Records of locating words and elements
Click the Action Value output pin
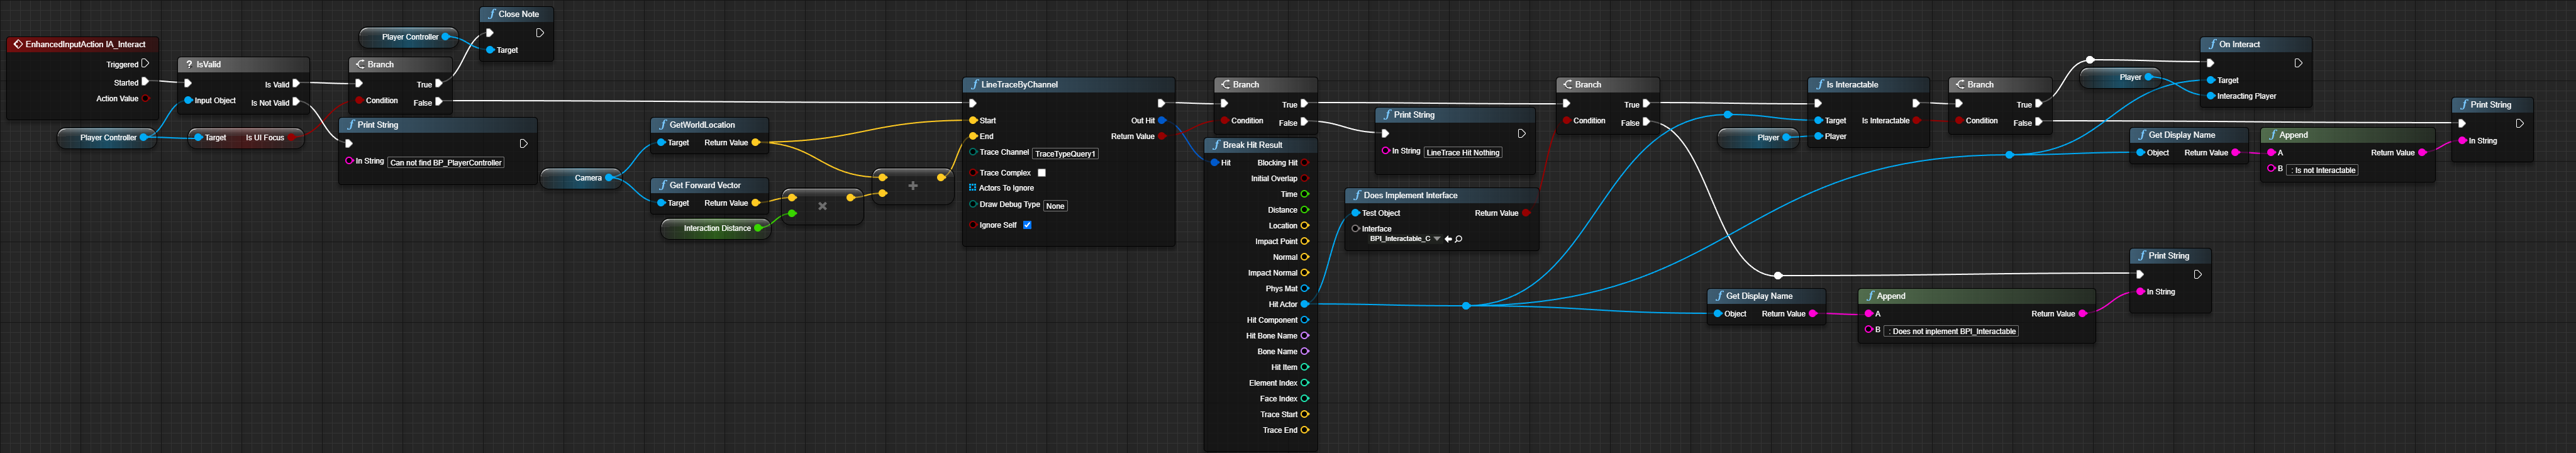145,99
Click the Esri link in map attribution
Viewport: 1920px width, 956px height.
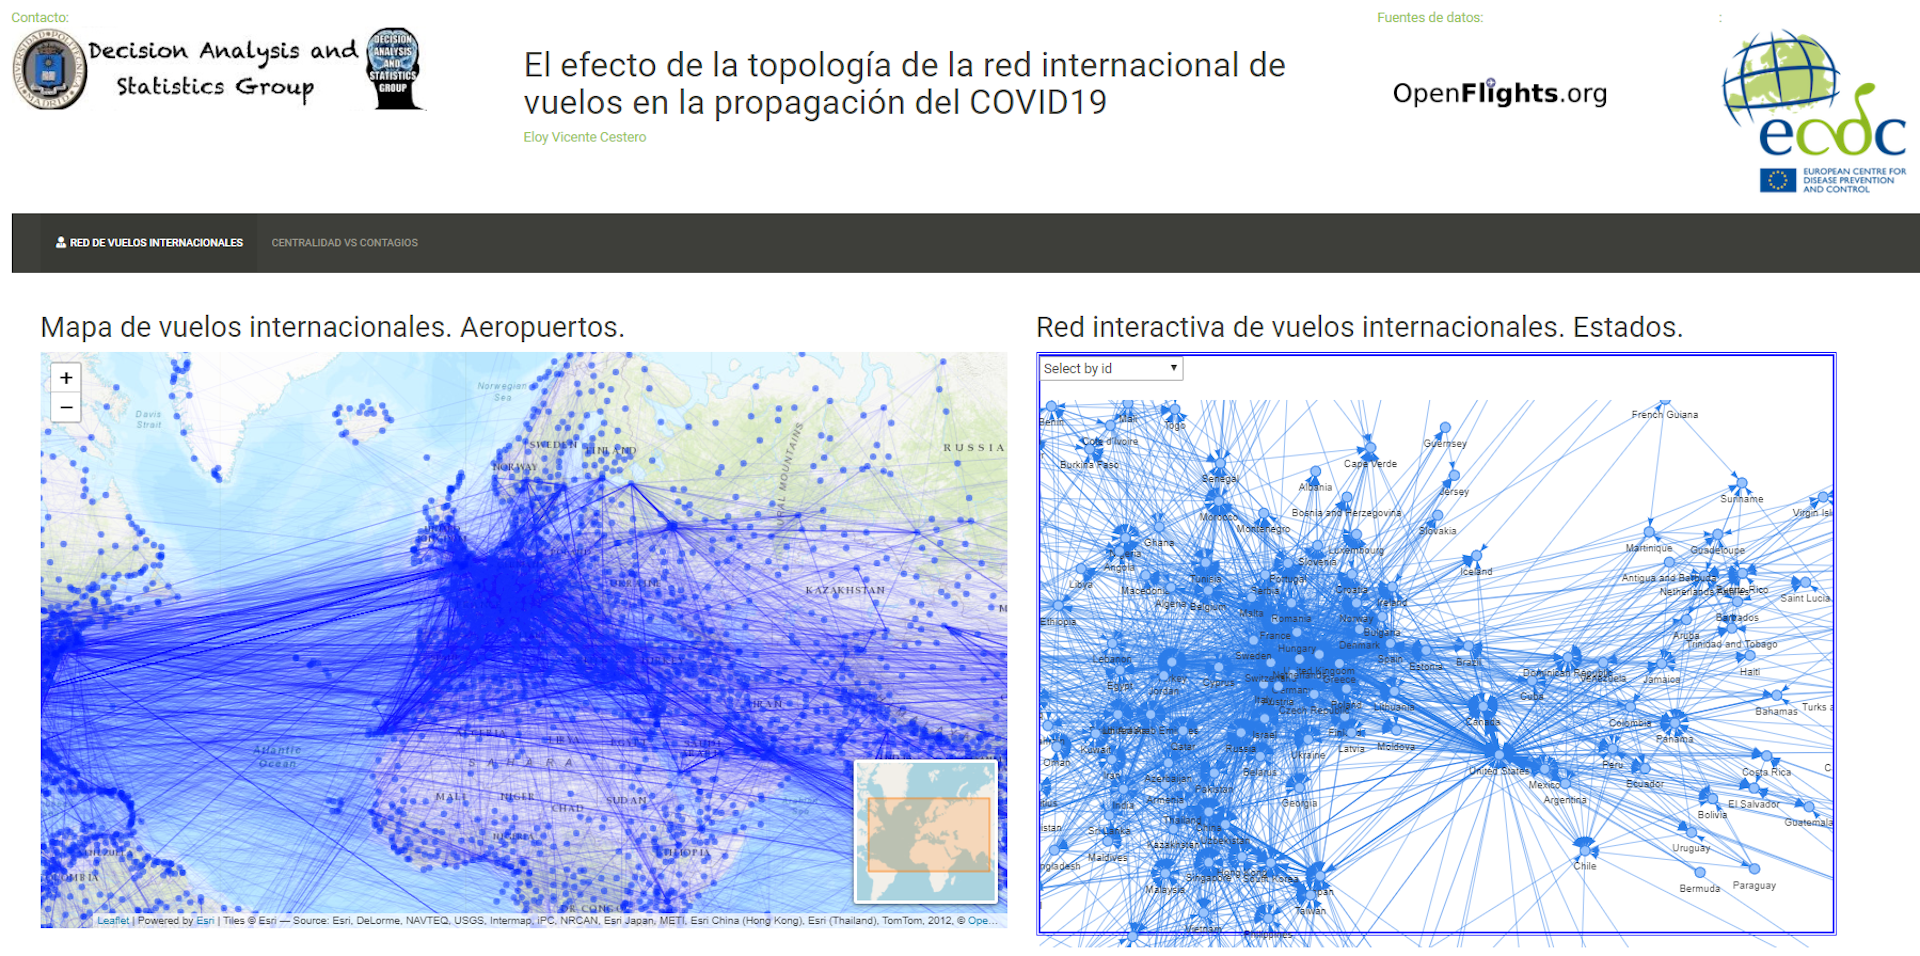coord(205,921)
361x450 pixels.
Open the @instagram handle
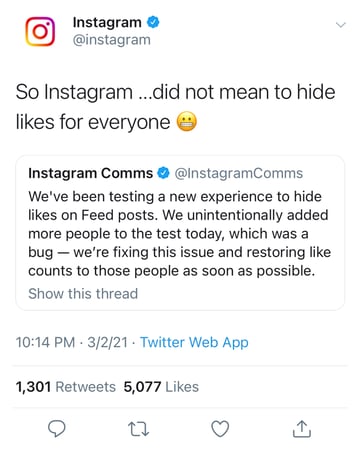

§ PROMPT: Can you swap "link" for "button" in the part of the material that opens with the line containing "Click the Esri link in map attribution" and closes at the end of the material, keeping everything else the same and leaving the pictures out?

§ RESPONSE TO THE EXERCISE:
Click the Esri button in map attribution
Viewport: 1920px width, 956px height.
coord(205,921)
361x450 pixels.
Open the @instagram handle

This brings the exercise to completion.